A watchdog group has asked Shenendehowa schools to stop teaching children “prayerful songs” in its elementary school music classes.
The group, Freedom From Religion Foundation, based in Madison, Wis., has sent three letters to the district asking it to remove the songs from the curriculum, which it says amount to prayer in schools and violate the First Amendment provisions against government-sanctioned religion.
The songs are “Thank You for the World So Sweet” and “Now I Lay Me Down to Sleep.” The first one ends with the line “Thank you God for everything.” The second includes the line “I pray the Lord my soul to keep.”
The school district’s attorney responded to the foundation saying that the songs were not used as prayers. On Wednesday, Superintendent L. Oliver Robinson said the songs don’t violate the law.
“These songs are part of a wide compilation,” he said, adding the district uses songs from various cultures and is likely to add more as the student body becomes more diverse.
“We don’t do religious indoctrination in any of our classes,” Robinson said.
But Freedom From Religion Foundation leaders said legal precedent supports keeping these songs out of public schools.

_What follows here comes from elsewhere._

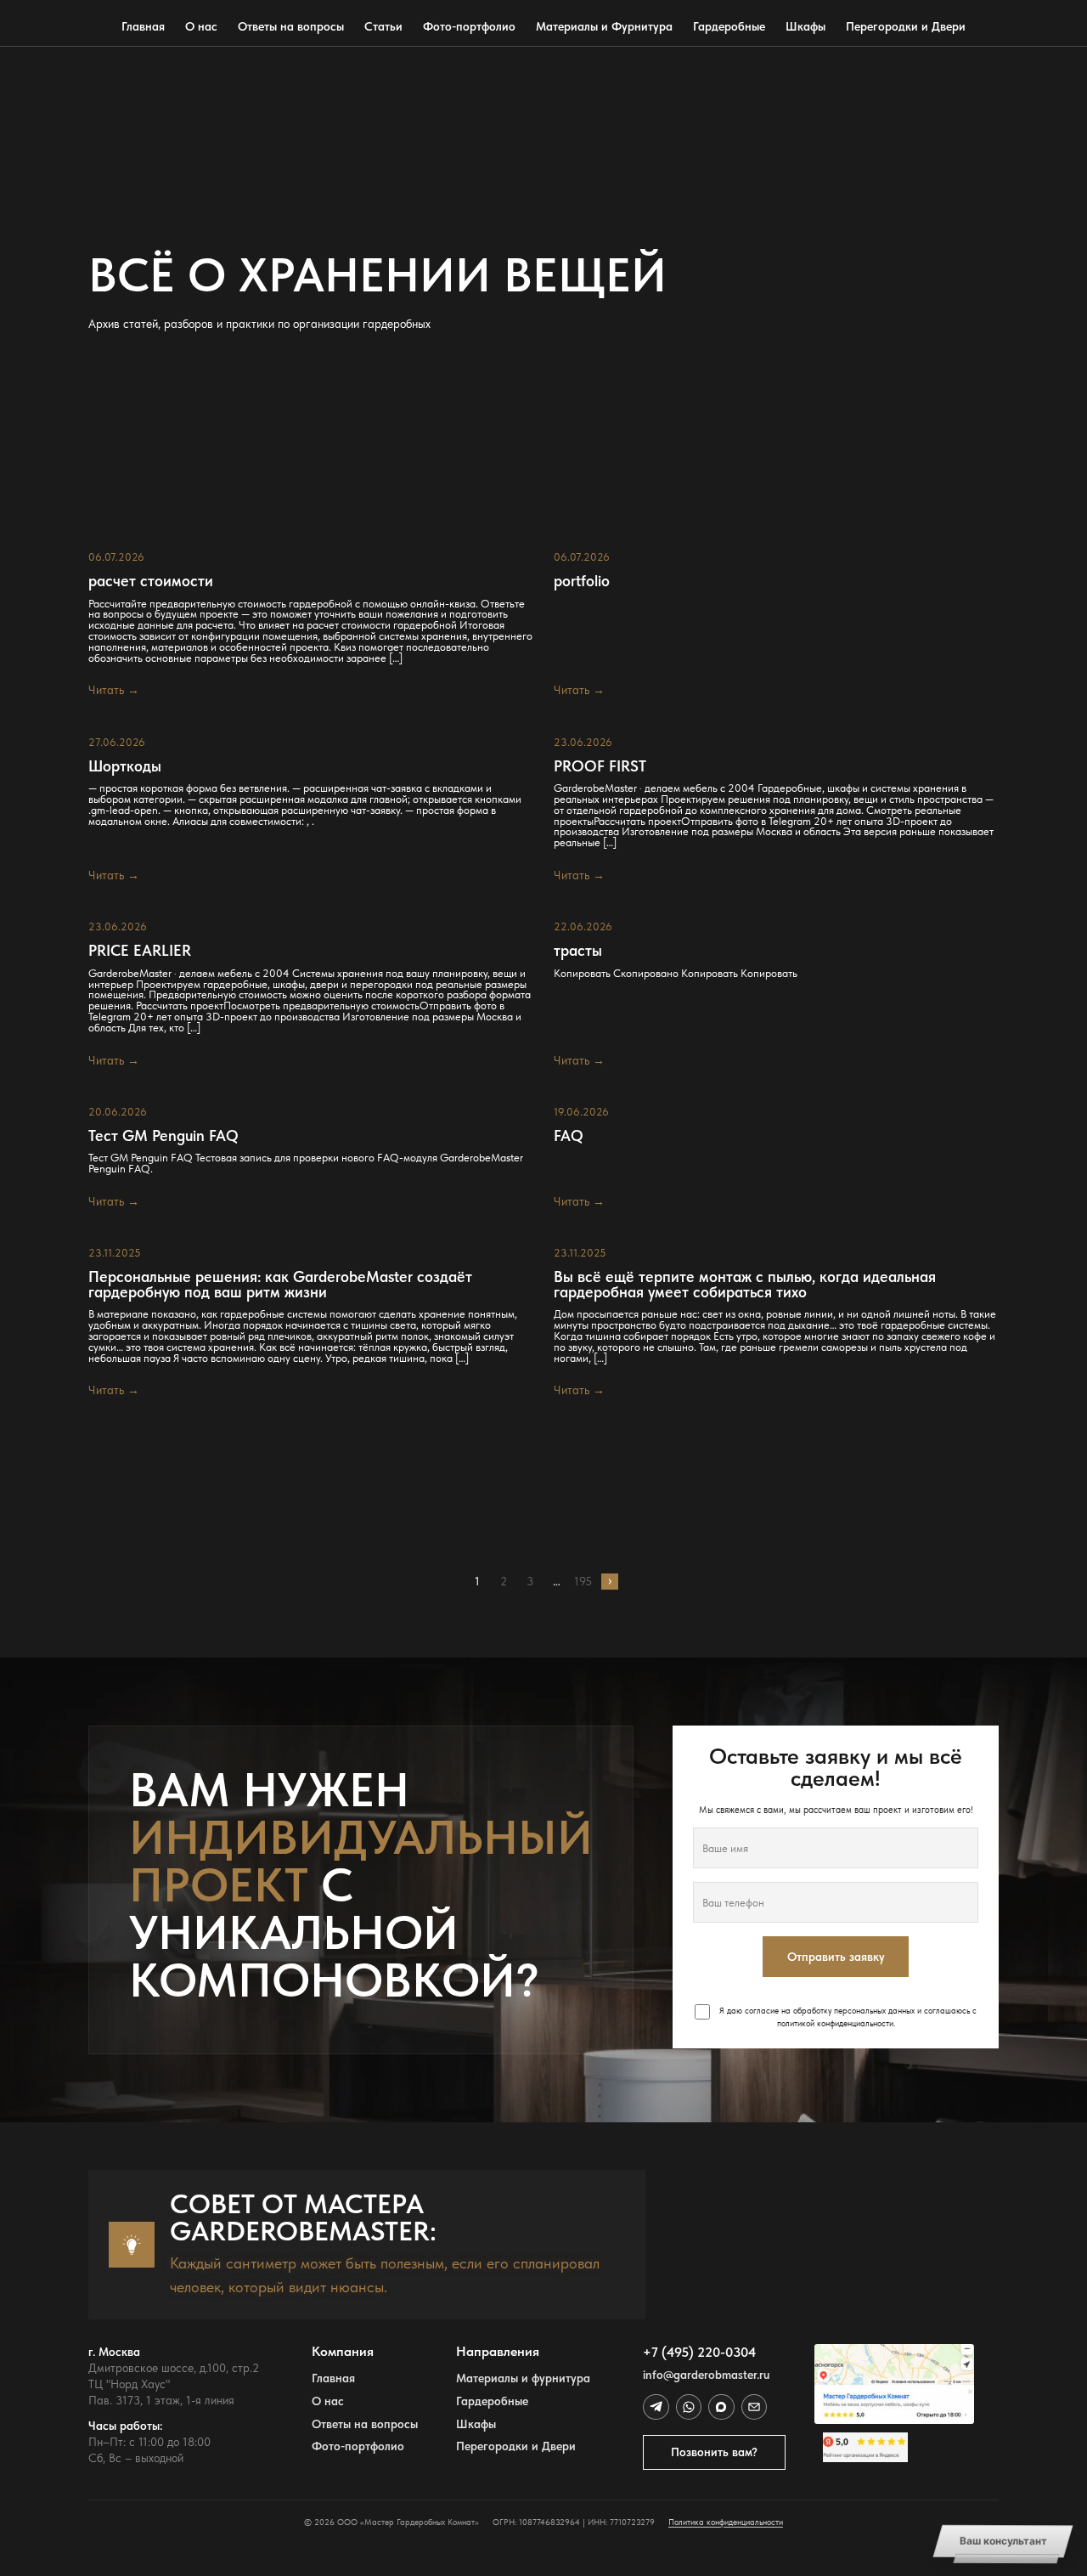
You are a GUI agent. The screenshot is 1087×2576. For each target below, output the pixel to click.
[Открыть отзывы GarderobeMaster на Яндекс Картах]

“The courts are very careful to defend the rights of small children,” said foundation co-president Annie Laurie Gaylor.
She said one of the prior legal cases came from New York state, where the foundation doesn’t usually do much work.
“We’re used to having to argue in the Bible Belt in the South,” she said.

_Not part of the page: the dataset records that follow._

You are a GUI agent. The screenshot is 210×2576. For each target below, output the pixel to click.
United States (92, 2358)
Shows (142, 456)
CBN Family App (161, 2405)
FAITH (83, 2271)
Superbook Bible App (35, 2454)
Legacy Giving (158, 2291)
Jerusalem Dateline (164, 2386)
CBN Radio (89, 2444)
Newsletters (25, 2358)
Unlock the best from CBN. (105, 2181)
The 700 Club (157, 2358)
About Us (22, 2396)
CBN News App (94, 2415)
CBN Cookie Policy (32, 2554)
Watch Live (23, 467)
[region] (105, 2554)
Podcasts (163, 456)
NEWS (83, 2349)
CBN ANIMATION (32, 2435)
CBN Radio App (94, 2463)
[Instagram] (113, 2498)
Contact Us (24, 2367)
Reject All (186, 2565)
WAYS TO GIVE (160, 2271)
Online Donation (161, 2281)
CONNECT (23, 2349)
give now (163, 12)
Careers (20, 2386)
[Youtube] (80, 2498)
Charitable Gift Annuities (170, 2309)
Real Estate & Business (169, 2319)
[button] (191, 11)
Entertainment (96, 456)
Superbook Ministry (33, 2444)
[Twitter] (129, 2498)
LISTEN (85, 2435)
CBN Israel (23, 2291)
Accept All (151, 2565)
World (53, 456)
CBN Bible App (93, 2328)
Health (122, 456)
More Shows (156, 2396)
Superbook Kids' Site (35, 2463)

The foundation got a complaint from a few Shenendehowa parents, who asked to remain anonymous because they feared retaliation against their children.

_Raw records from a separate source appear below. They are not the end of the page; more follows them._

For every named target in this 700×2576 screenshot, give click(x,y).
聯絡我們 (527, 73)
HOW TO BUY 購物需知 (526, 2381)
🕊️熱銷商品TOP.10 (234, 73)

One of the parents found out about the music when the child came home singing one of the songs. The parent contacted the foundation May 22 and the foundation sent the first letter to Robinson on June 13.
Parents have the right to expose their children to religious concepts or not, Gaylor said.
“This is why [the district is] usurping the authority of the parents.”
The district sent back a letter June 26, and the foundation responded July 24, got a response and sent a third letter Monday, Gaylor said.
The foundation is prepared to go to court to defend the rights of parents who don’t want their children to sing Christian devotional songs, she said, but she hopes the issue can be resolved without going to court and ideally before the school year starts in September.
“[The district] can’t win this case,” Gaylor said. “But it should not be necessary for us to go back to court to reaffirm principles that are very, very clear.”